「私は『よりどころ』をつくりたいのだと思う」よどみなく、ではなく、うーんと少し考えた後、ぼそっと言った彼の言葉には、光が満ちていた。大げさでなく「うわぁ、すごい」と感動した。
何のために仕事をするのか。その仕事を通して何をしたいのか。こうした問いにきちんと答えられるようにすることが、仕事をするうえでの誠実さに直結すると、ずっと信じて仕事をしてきた。社会人になりたての頃はそんなことを考える余裕はあまりなかったけれど、10年15年と仕事をし続けるなかで、ずっとそうしているわけにもいかず、割と自然に、自分にとっての生き甲斐を言葉にできるようになった。あまりその言語化のために努力したという実感は、ない。ただ、他者のそれを聞く機会はこれまでなく、疑問を抱いてきた。
その方は行きつけのカフェの常連さんで、地域のSNS情報だったか、彼という存在は知ってはいた。面白い取り組みをされている方だという、漠然とした憧れのようなものはあった。本屋の仕事を始めて、そのカフェで月イチの出張本屋を行うようになり、出店している中で、声をかけてくださったことから、初めて話をした。自分との年齢の離れをまるで感じさせない、本当に気さくな方だ。
彼が営むギャラリーで出張本屋をしないか、とのお誘いをいただいた。地域での活動範囲を広げたいと思っていたところの嬉しいお誘いに、二つ返事で了承した。2か月に一度の出張本屋を、2年目になる今も続けている。ギャラリーにいらっしゃる常連さんとも何気ない話をできるようになった。

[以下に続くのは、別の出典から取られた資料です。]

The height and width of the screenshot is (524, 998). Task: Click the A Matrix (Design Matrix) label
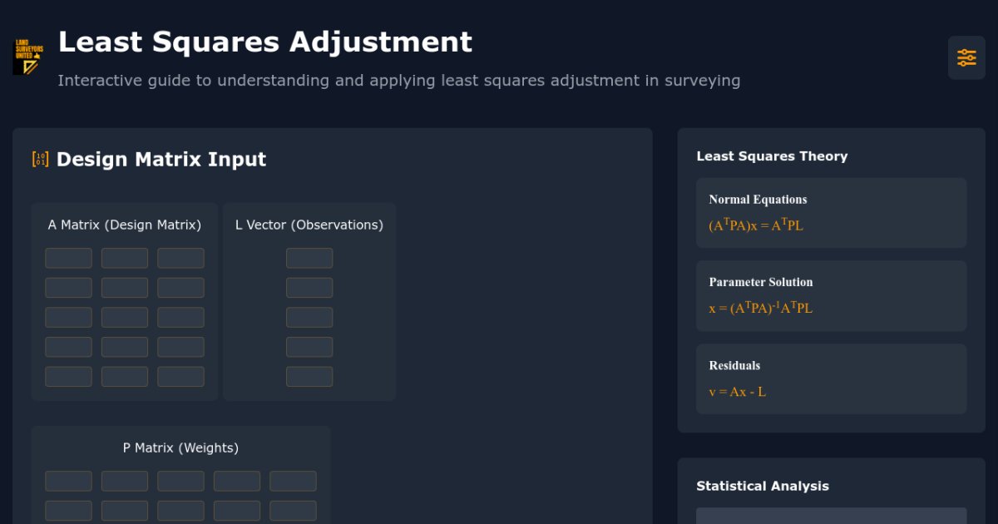tap(124, 225)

何度目かの出張本屋の日。営業終わりに次回のテーマについてあれこれ話をしている時だっただろうか。ふと気になって、どういうモチベーションでこのギャラリー活動をされているのかを伺った。店主は普段、まったく別の会社で仕事をされていて、土日祝日をメインにギャラリーを開いている。どのような想いで2足の草鞋を履いているのか、聞きたかった。そうしたら、冒頭の「『よりどころ』をつくりたいのだ」という言葉が出てきたのだった。
よりどころ。人々がふらっと寄る処、といったところだろうか。思えば私も一時期、自宅にこもっているだけでは干からびてしまいそうで、ほぼ毎週末、行きつけのカフェに行ってコーヒーを飲んでいた。私自身にも、心の奥底にこびりついている老廃物を取り除くための場所がいくつかあった。こうした、誰かにとっての「落ち着く場所」「心安らぐ場所」「苦しさ、悲しさから逃れる場所」「生きる活力がみなぎってくる場所」を提供することこそが、彼の生き甲斐であり、その場所を端的に示したのが「よりどころ」という言葉なのだろうと思った。
その「よりどころ」であるギャラリーで2か月に一度、本を紹介する機会をもらえた幸運に、胸が震えた。私も、本を紹介するこの場所が誰かにとっての「よりどころ」になるよう努めなければいけないと思った。